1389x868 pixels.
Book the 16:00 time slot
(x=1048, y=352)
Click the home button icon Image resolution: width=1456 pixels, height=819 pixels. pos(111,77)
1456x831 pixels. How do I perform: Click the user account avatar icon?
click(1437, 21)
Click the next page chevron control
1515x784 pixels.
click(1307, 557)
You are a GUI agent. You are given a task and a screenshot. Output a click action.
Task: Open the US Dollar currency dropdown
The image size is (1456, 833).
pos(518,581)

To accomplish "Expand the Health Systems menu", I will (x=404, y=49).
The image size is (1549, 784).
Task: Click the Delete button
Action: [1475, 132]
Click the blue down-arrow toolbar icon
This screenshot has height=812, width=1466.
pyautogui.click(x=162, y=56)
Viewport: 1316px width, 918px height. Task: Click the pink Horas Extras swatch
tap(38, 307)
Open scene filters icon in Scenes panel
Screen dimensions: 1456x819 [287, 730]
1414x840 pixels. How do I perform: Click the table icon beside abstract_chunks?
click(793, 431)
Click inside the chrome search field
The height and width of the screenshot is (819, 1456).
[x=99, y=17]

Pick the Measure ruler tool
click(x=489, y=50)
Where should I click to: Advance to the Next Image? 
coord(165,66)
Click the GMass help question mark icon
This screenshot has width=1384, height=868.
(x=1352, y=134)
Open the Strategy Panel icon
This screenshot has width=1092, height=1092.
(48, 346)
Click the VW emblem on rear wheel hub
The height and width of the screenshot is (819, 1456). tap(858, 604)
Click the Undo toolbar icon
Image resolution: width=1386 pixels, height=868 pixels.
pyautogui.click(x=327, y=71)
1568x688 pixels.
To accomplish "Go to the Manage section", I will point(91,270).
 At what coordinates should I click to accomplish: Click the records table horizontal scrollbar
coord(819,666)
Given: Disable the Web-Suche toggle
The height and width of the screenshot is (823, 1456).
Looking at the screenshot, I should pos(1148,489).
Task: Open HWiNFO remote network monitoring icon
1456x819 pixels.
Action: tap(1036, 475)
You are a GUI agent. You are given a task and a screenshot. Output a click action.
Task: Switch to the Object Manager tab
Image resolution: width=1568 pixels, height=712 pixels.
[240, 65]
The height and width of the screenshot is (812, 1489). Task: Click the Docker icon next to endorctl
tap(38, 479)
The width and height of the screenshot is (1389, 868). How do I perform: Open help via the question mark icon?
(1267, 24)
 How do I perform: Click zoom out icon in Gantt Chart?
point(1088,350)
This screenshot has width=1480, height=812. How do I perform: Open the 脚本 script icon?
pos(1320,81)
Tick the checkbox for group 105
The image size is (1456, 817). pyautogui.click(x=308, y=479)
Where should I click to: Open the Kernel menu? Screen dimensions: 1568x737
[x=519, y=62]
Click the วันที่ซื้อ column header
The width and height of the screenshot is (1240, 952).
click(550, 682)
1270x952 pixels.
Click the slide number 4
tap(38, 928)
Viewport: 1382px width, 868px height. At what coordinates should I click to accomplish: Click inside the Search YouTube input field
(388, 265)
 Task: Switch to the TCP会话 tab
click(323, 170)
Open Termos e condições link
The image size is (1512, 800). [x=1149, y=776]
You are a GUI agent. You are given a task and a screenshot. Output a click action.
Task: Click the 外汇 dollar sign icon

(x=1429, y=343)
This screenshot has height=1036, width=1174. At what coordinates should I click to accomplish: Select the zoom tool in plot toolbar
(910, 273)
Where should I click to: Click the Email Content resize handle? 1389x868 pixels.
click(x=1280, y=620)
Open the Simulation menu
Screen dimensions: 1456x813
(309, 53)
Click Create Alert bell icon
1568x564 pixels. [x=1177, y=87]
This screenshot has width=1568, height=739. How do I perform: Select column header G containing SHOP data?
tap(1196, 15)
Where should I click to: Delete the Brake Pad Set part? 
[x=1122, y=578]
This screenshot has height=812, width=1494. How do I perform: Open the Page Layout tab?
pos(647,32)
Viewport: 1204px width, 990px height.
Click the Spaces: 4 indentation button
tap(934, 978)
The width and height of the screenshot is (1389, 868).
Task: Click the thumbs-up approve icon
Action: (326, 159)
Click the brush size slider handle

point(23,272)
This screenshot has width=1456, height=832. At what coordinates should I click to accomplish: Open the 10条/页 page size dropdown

* * * * *

- TASK BRIEF:
Your task is to retype the records precisely as they stand.

- WRITTEN SOLUTION:
1389x868 pixels.
Book the 16:00 time slot
(x=1048, y=352)
Click the home button icon Image resolution: width=1456 pixels, height=819 pixels. pos(111,77)
1456x831 pixels. How do I perform: Click the user account avatar icon?
click(1437, 21)
Click the next page chevron control
1515x784 pixels.
click(1307, 557)
You are a GUI agent. You are given a task and a screenshot. Output a click action.
Task: Open the US Dollar currency dropdown
The image size is (1456, 833).
pos(518,581)

To accomplish "Expand the Health Systems menu", I will (x=404, y=49).
The image size is (1549, 784).
Task: Click the Delete button
Action: [1475, 132]
Click the blue down-arrow toolbar icon
This screenshot has height=812, width=1466.
pyautogui.click(x=162, y=56)
Viewport: 1316px width, 918px height. Task: Click the pink Horas Extras swatch
tap(38, 307)
Open scene filters icon in Scenes panel
Screen dimensions: 1456x819 [287, 730]
1414x840 pixels. How do I perform: Click the table icon beside abstract_chunks?
click(793, 431)
Click inside the chrome search field
The height and width of the screenshot is (819, 1456).
[x=99, y=17]

Pick the Measure ruler tool
click(x=489, y=50)
Where should I click to: Advance to the Next Image? 
coord(165,66)
Click the GMass help question mark icon
This screenshot has width=1384, height=868.
(x=1352, y=134)
Open the Strategy Panel icon
This screenshot has width=1092, height=1092.
(48, 346)
Click the VW emblem on rear wheel hub
The height and width of the screenshot is (819, 1456). tap(858, 604)
Click the Undo toolbar icon
Image resolution: width=1386 pixels, height=868 pixels.
pyautogui.click(x=327, y=71)
1568x688 pixels.
To accomplish "Go to the Manage section", I will point(91,270).
 At what coordinates should I click to accomplish: Click the records table horizontal scrollbar
coord(819,666)
Given: Disable the Web-Suche toggle
The height and width of the screenshot is (823, 1456).
Looking at the screenshot, I should pos(1148,489).
Task: Open HWiNFO remote network monitoring icon
1456x819 pixels.
Action: tap(1036, 475)
You are a GUI agent. You are given a task and a screenshot. Output a click action.
Task: Switch to the Object Manager tab
Image resolution: width=1568 pixels, height=712 pixels.
[240, 65]
The height and width of the screenshot is (812, 1489). Task: Click the Docker icon next to endorctl
tap(38, 479)
The width and height of the screenshot is (1389, 868). How do I perform: Open help via the question mark icon?
(1267, 24)
 How do I perform: Click zoom out icon in Gantt Chart?
point(1088,350)
This screenshot has width=1480, height=812. How do I perform: Open the 脚本 script icon?
pos(1320,81)
Tick the checkbox for group 105
The image size is (1456, 817). pyautogui.click(x=308, y=479)
Where should I click to: Open the Kernel menu? Screen dimensions: 1568x737
[x=519, y=62]
Click the วันที่ซื้อ column header
The width and height of the screenshot is (1240, 952).
click(550, 682)
1270x952 pixels.
Click the slide number 4
tap(38, 928)
Viewport: 1382px width, 868px height. At what coordinates should I click to accomplish: Click inside the Search YouTube input field
(388, 265)
 Task: Switch to the TCP会话 tab
click(323, 170)
Open Termos e condições link
The image size is (1512, 800). [x=1149, y=776]
You are a GUI agent. You are given a task and a screenshot. Output a click action.
Task: Click the 外汇 dollar sign icon

(x=1429, y=343)
This screenshot has height=1036, width=1174. At what coordinates should I click to accomplish: Select the zoom tool in plot toolbar
(910, 273)
Where should I click to: Click the Email Content resize handle? 1389x868 pixels.
click(x=1280, y=620)
Open the Simulation menu
Screen dimensions: 1456x813
(309, 53)
Click Create Alert bell icon
1568x564 pixels. [x=1177, y=87]
This screenshot has width=1568, height=739. How do I perform: Select column header G containing SHOP data?
tap(1196, 15)
Where should I click to: Delete the Brake Pad Set part? 
[x=1122, y=578]
This screenshot has height=812, width=1494. How do I perform: Open the Page Layout tab?
pos(647,32)
Viewport: 1204px width, 990px height.
Click the Spaces: 4 indentation button
tap(934, 978)
The width and height of the screenshot is (1389, 868).
Task: Click the thumbs-up approve icon
Action: (326, 159)
Click the brush size slider handle

point(23,272)
This screenshot has width=1456, height=832. At what coordinates should I click to accomplish: Open the 10条/页 page size dropdown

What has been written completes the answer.